Como en muchas ocasiones anteriores, el 14 salió a las calles ese pueblo que sufre de cuanta privación se puede ser víctima bajo un régimen burgués, y más aún si es modelo neoliberal. Sin embargo, en esta ocasión ya no lo hizo en protesta contra un gobierno hostil, sino en respaldo a las reformas que quiere implementar el que ahora considera suyo, el gobierno de Gustavo Petro.
Pero el 15 volvió a desfilar ese mismo pueblo, el que no tiene trabajo digno o estable o bien remunerado; el que no encuentra casi nunca atención adecuada a sus necesidades básicas; el que vive bajo el riesgo de ser atracado por alguien más hambreado que él y el que lo está siendo por un sistema financiero agiotista o es víctima de una carestía que le saca el pan de la boca. Sí, ese mismo pueblo que tiene frente a sí a ese mismo gobierno que les busca solución a sus problemas, pero que está embaucado por una casta política tradicional que lo hostiga con mensajes engañosos, según los cuales esos males solo aparecieron aquel nefasto día en que llegó Petro al poder, por lo cual hay que salir a protestar contra él, como en efecto lo hizo este 15 de febrero.
Esa movilización del 15 no fue de poca importancia; y ante ella, lo mismo que ante otras de igual magnitud que la oposición ha realizado, resulta insensato cerrar los ojos y presentar justificaciones como la de decir que han sido movilizaciones fletadas por la derecha. La derecha fleta, sí, y lo seguirá haciendo mientras haya quienes se dejen fletar; pero ello no les resta importancia a sus movilizaciones, ni elimina el riesgo de que desemboquen en peligrosas guarimbas, como lo demuestra la experiencia venezolana.

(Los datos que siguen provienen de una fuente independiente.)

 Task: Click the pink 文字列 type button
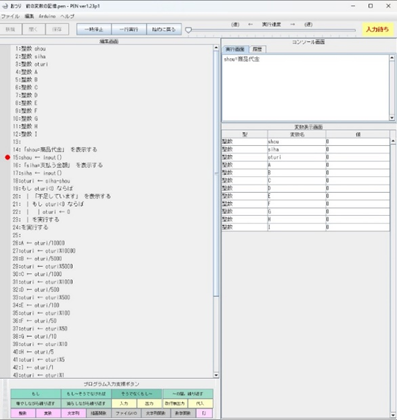click(73, 413)
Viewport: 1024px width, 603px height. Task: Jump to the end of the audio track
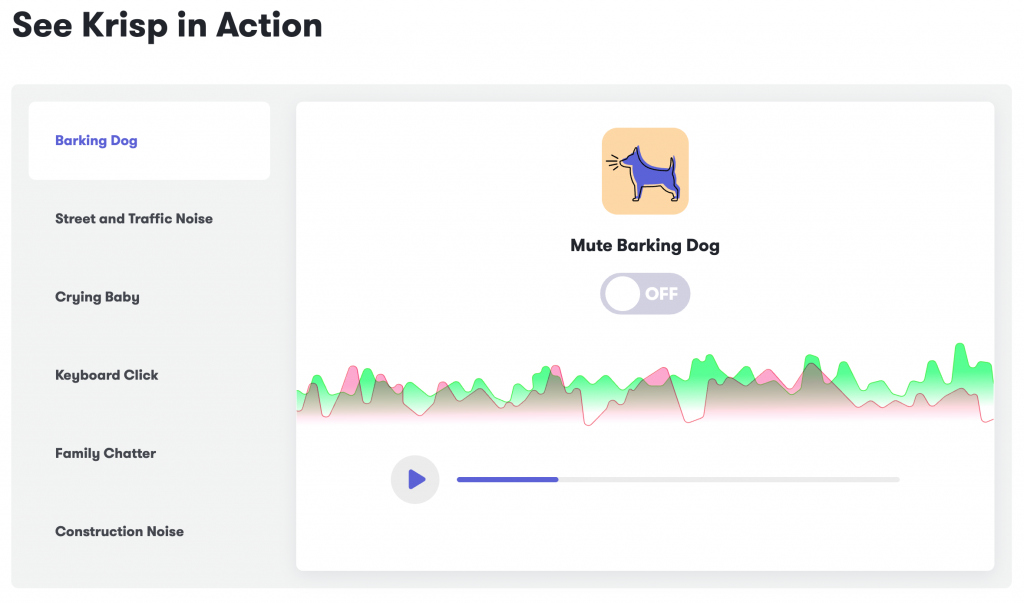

Tanto los que desfilaron el 14 como los que lo hicieron el 15 necesitan estar del mismo lado, respaldando juntos los cambios que unos y otros requieren para el bien de todos. Y unirlos es precisamente el reto que deben asumir el Pacto Histórico y las organizaciones sociales afines al gobierno del cambio. Hay en ese propósito un anhelo de vieja data que no se ha podido concretar, casi siempre por sectarismo, pero que no hacerlo hoy, o al menos no avanzar considerablemente hacia él, es desperdiciar un proceso transformador que nunca ha tenido una vislumbre más clara, como es la que tiene este que encarna Gustavo Petro.